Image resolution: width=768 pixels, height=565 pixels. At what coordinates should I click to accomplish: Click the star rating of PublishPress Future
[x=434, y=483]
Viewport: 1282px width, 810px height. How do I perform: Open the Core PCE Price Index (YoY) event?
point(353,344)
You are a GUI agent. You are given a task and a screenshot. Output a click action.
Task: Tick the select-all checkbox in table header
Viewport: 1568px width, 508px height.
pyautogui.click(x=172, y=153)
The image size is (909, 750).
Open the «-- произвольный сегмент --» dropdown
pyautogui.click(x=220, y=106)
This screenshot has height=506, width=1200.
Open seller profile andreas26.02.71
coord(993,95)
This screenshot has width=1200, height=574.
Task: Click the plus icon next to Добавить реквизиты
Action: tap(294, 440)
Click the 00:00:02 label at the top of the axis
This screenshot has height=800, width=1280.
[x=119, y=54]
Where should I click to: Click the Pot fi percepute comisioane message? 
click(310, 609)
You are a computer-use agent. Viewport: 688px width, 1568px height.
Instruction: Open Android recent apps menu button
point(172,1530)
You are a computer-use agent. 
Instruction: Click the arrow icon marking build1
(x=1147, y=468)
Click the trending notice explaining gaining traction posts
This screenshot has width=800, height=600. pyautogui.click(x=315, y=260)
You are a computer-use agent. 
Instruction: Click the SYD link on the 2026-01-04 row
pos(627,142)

## Exercise directions
For every line in the data above that holds "agent", return the line itself.

## Task response
You are a GUI agent. You are given a task and a screenshot. Output a click action.
You are a computer-use agent. Viewport: 688px width, 1568px height.
You are a computer-use agent. 
You are a computer-use agent. 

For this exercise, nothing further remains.